Task to carry out: Using the data beneath, show every line that includes the word "target".

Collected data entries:
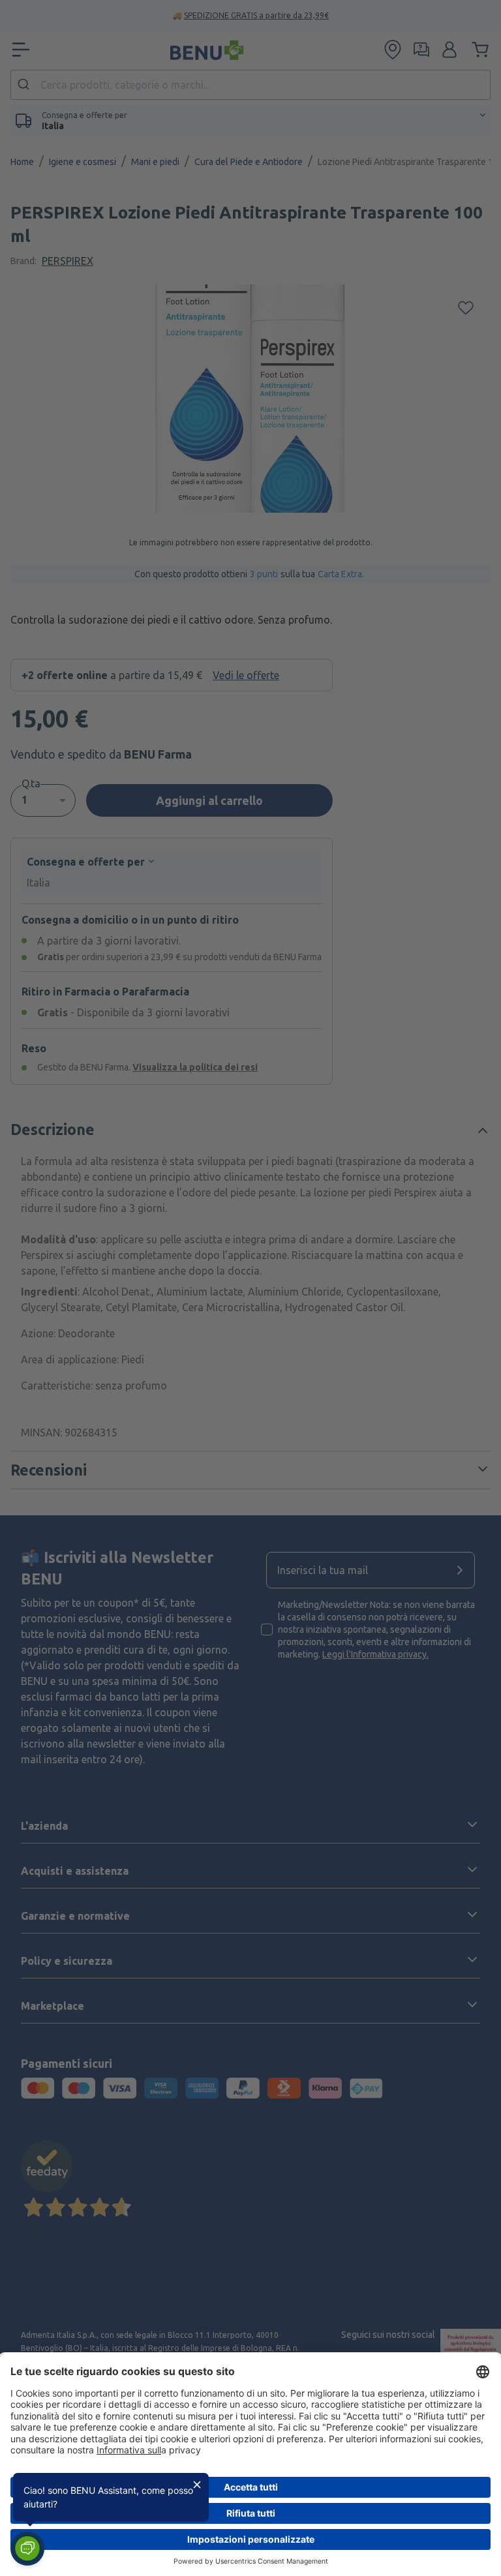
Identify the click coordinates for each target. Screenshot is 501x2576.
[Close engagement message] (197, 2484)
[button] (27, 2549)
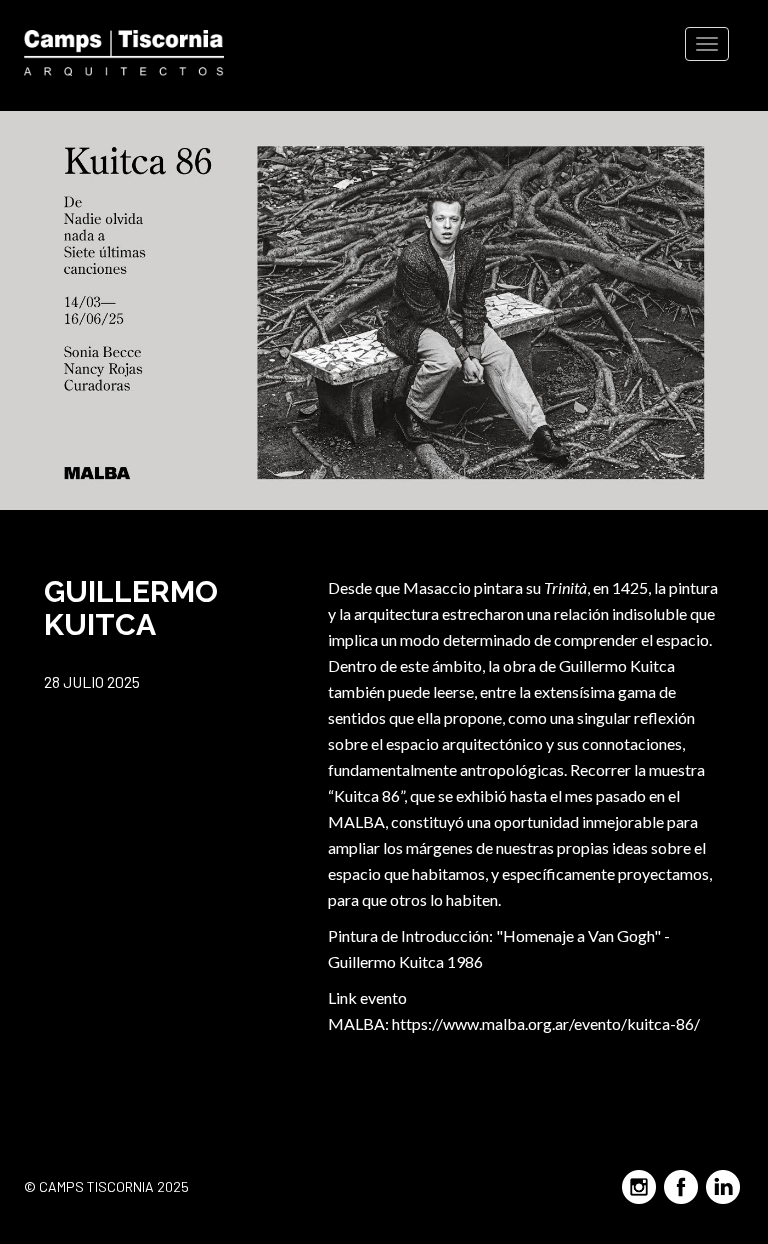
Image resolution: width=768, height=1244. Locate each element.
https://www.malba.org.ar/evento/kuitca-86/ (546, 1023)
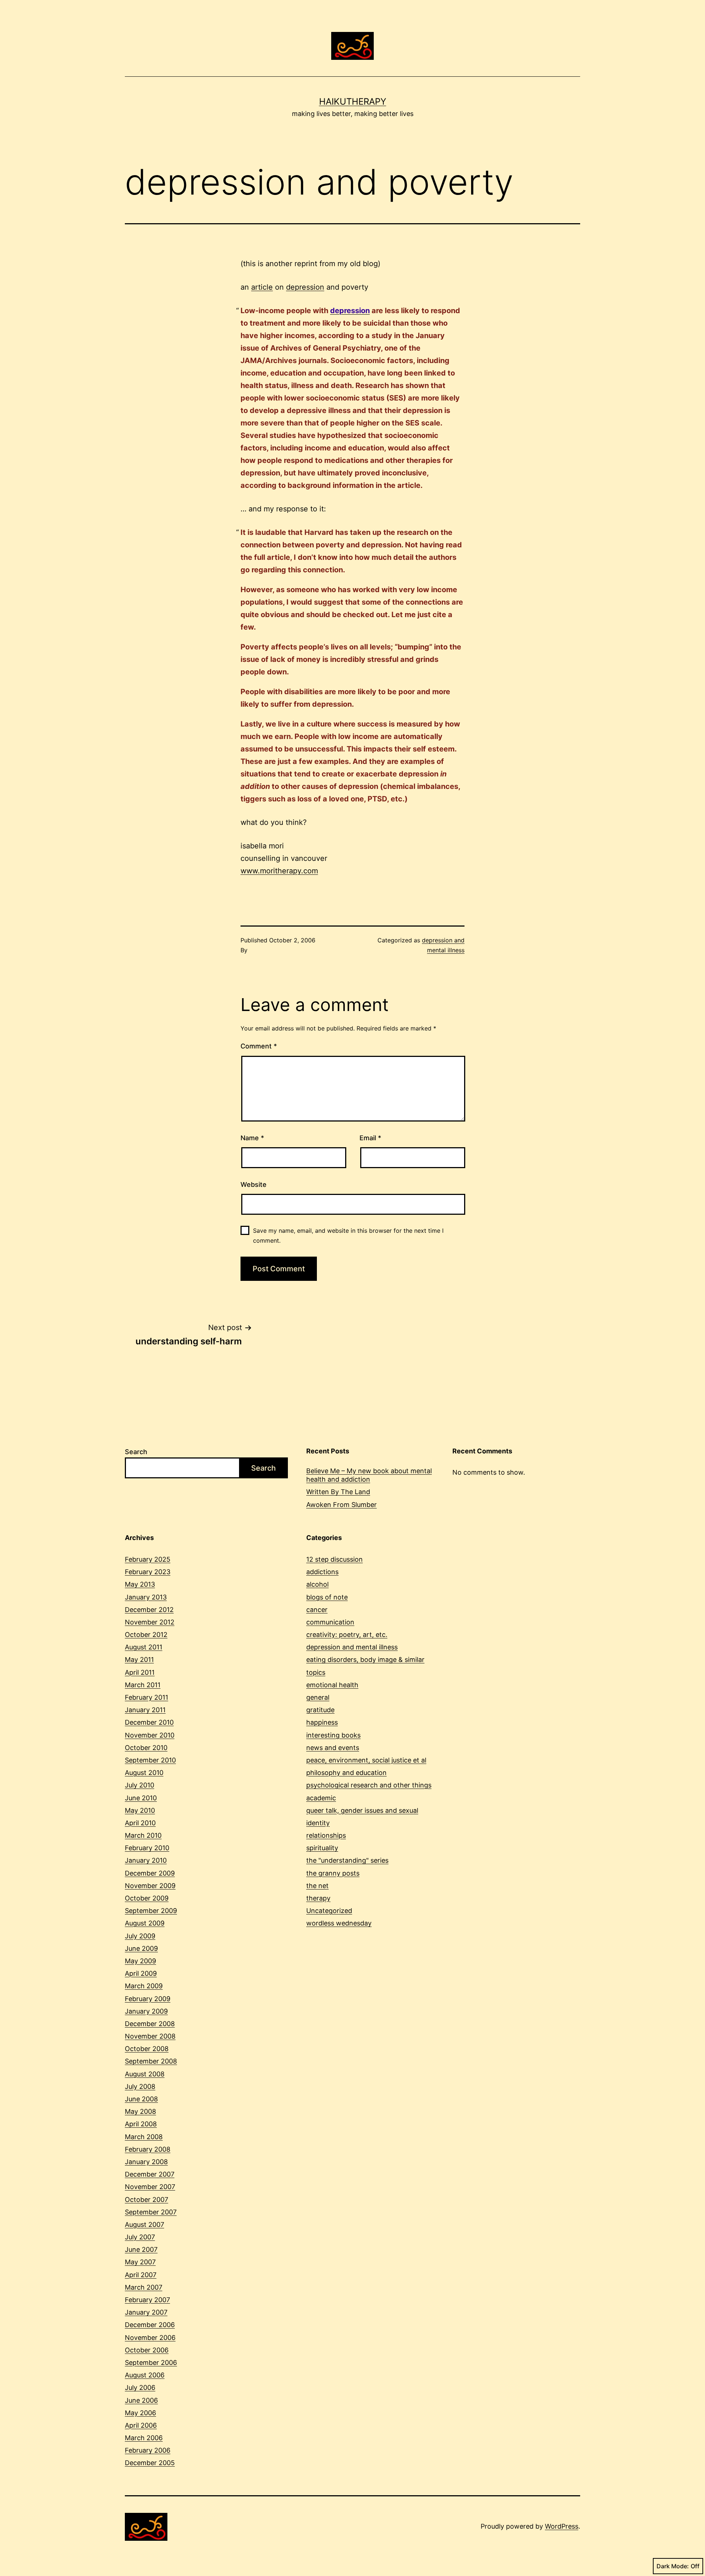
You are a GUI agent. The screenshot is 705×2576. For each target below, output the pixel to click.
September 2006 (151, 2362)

Response:
Identify the click coordinates for each target. Screenshot is 501x2576.
You are a GUI agent. The screenshot is 705×2576. For each target below, output the pixel to click.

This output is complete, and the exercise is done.